Years later I learned of the former Elyite who had suggested the now famous moon landing phrase to astronauts - Simon Bourgin. You now know that the roots for “One small step for man, one giant step for mankind,” had its roots in Ely.
Indeed, some of the astronauts had even visited Ely, comparing our rocky landscape to what they might find on the moon’s surface.
Bourgin grew up next door to Doc Grahek. Simon came from a Jewish Russian immigrant family which owned a clothing store here. Simon received a full scholarship to the University of Chicago and started a storied career in journalism, think tanks and public service.
Yes, the best of the best were drawn to immigrate to Ely in the 19th century. Many came to work in the mines, digging out the iron ore which became the steel for modern skyscrapers and America’s avenue to winning World War II.

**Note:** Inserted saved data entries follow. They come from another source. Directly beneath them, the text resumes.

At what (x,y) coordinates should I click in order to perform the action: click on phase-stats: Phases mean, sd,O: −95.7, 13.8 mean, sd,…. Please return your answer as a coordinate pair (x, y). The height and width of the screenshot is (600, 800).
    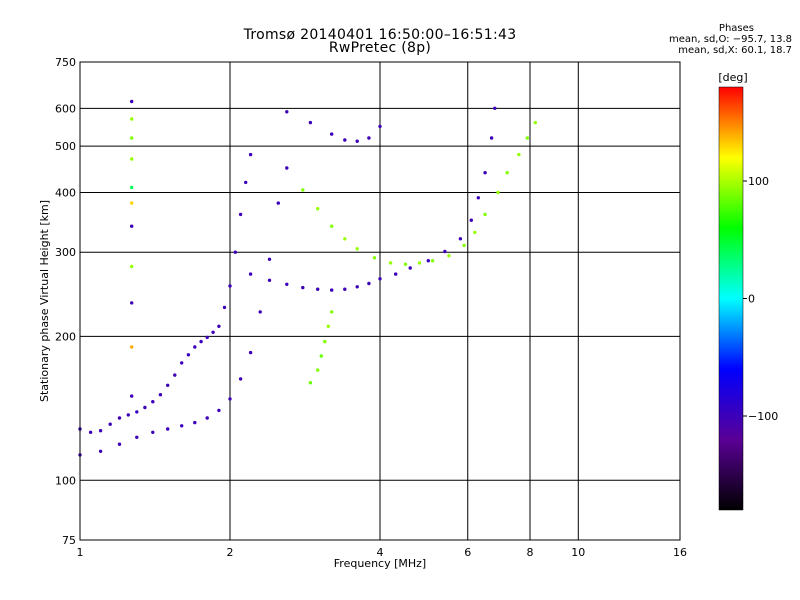
    Looking at the image, I should click on (692, 40).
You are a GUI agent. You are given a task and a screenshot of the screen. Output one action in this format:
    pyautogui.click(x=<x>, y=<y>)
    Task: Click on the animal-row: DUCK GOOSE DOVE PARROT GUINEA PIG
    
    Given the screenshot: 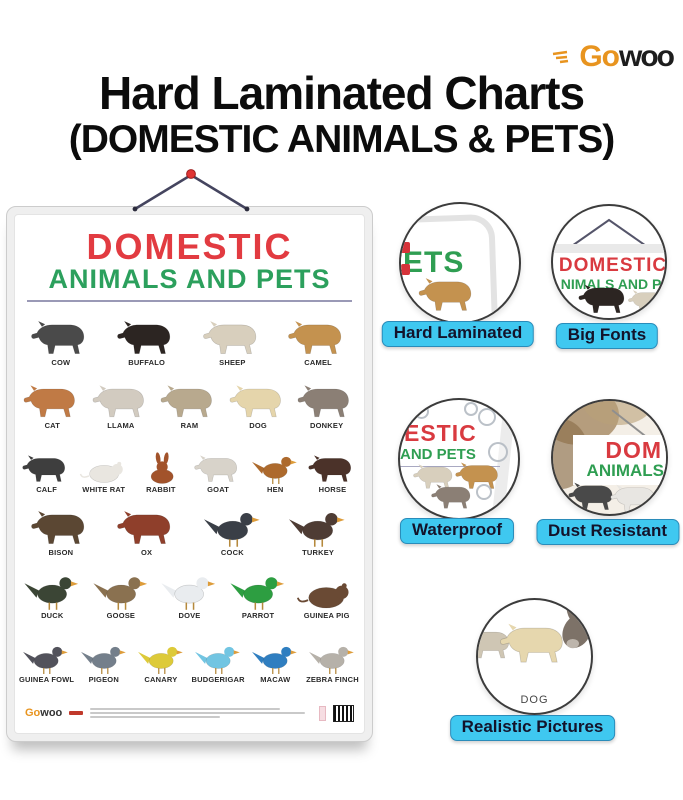 What is the action you would take?
    pyautogui.click(x=190, y=596)
    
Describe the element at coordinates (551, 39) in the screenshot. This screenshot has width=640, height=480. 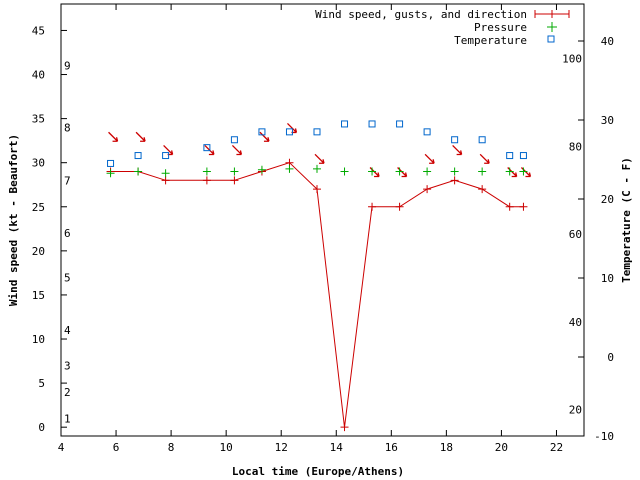
I see `legend-swatch-temperature` at that location.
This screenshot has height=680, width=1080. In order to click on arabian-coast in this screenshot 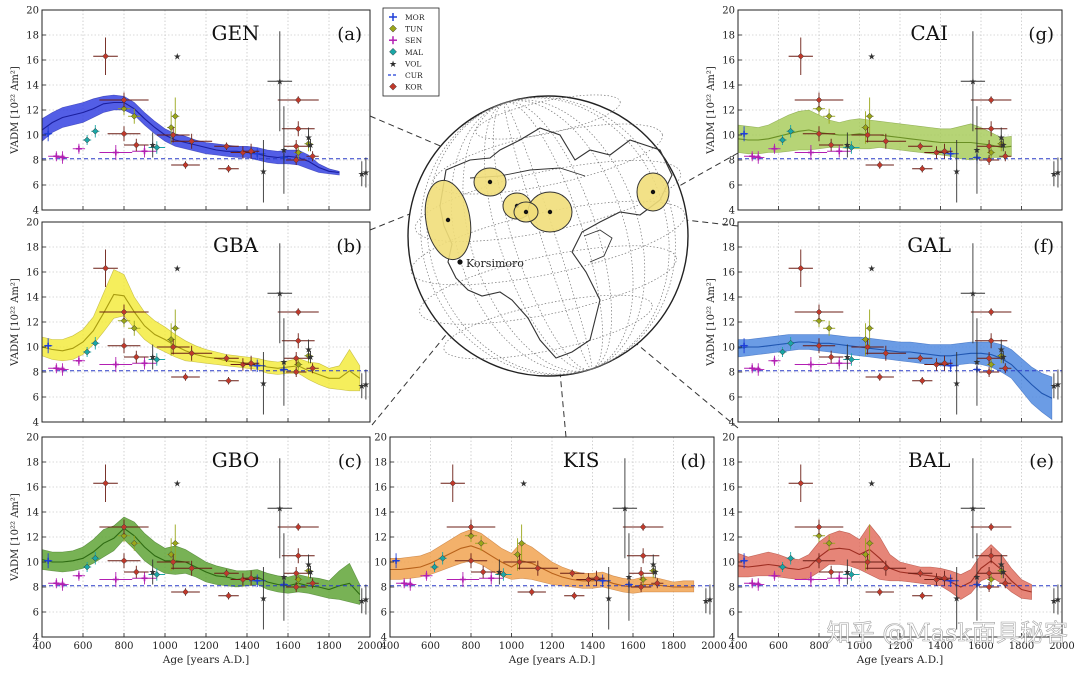, I will do `click(598, 246)`.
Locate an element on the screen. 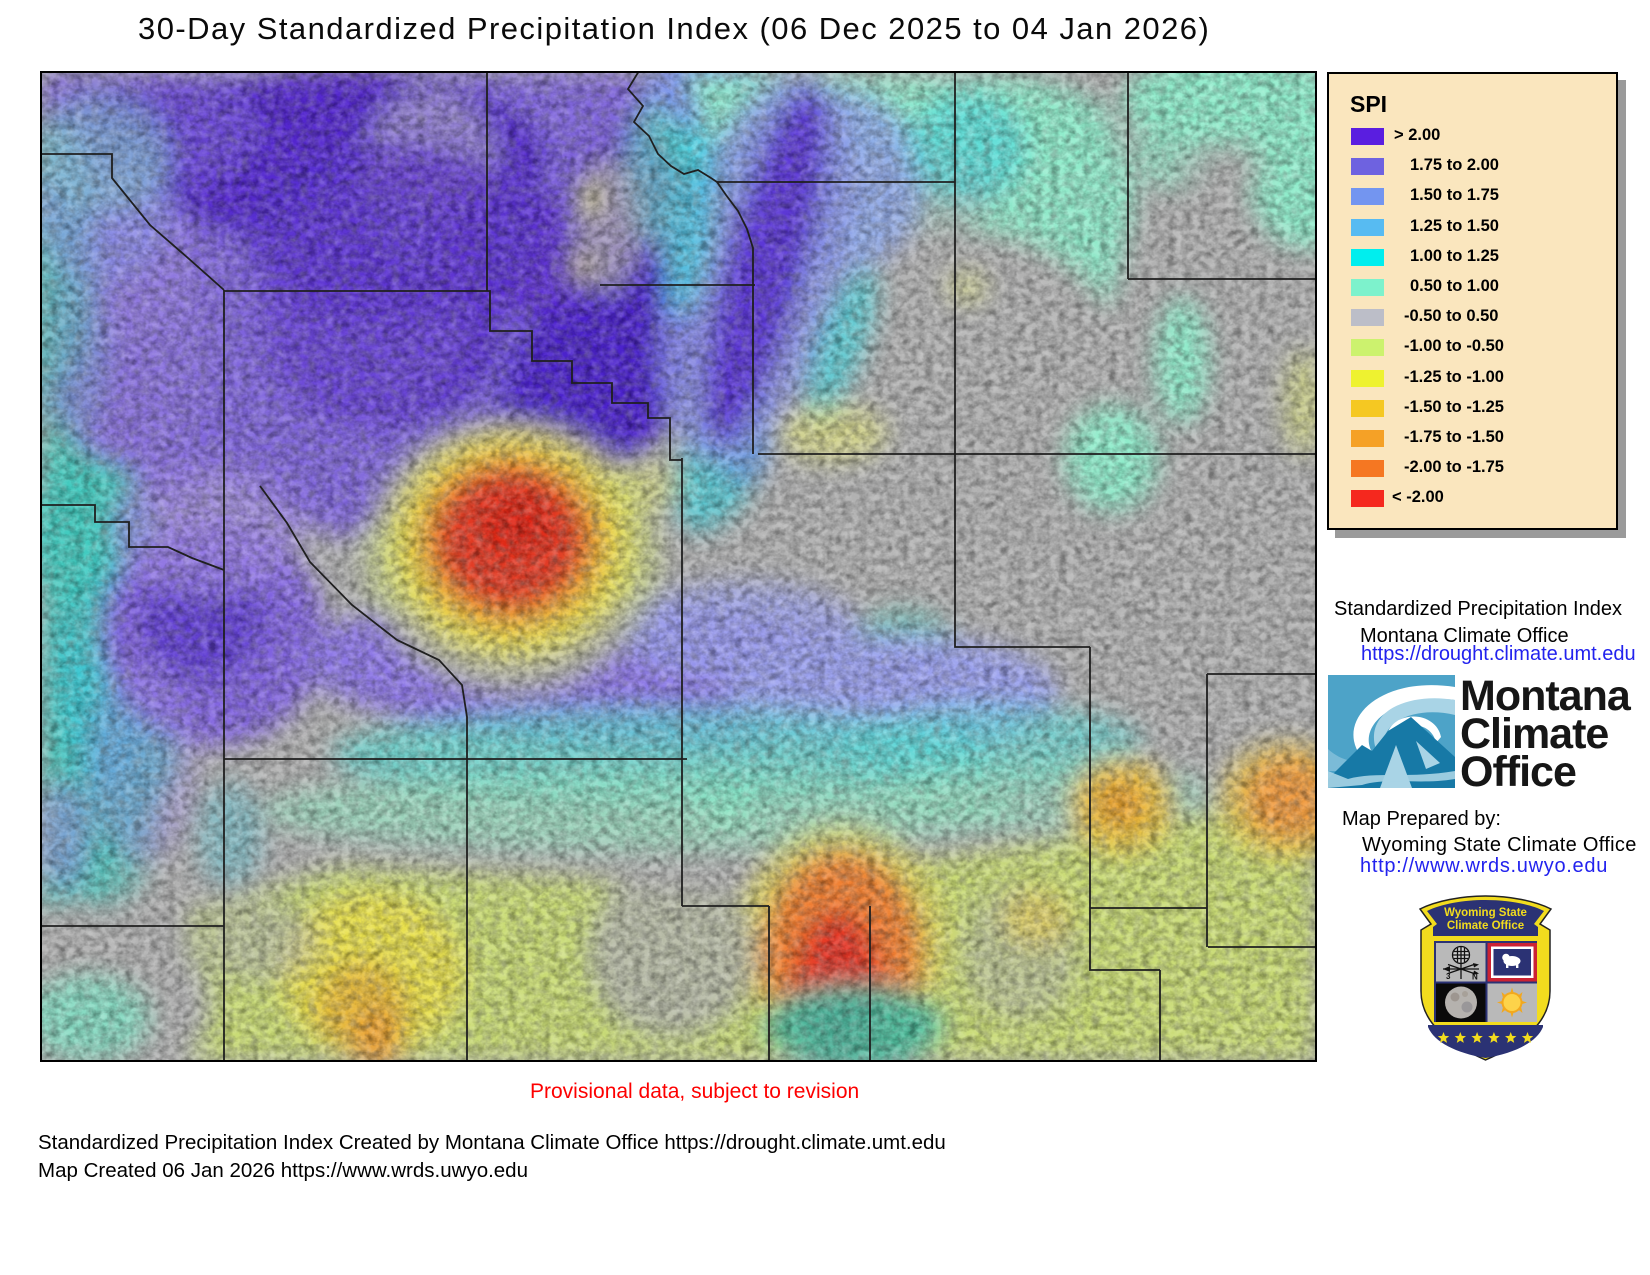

Bourgin was hired by Time & Life and sent to Vienna, Austria, to cover the Cold War, Tito and the Russians. Bourgin later became West Coast Bureau Chief of Newsweek in Los Angeles.
A journalist for 20 years, Bourgin next became Assistant to the President of the RAND Corporation, the original post-war think tank, set up to keep the scientists who had helped win the war working on future military problems. In the 1960s, Bourgin became head of the United States Information Agency in Washington.
Bourgin died in Ely in 2013.
I’m proud to live here and be accepted here in Ely’s rich history.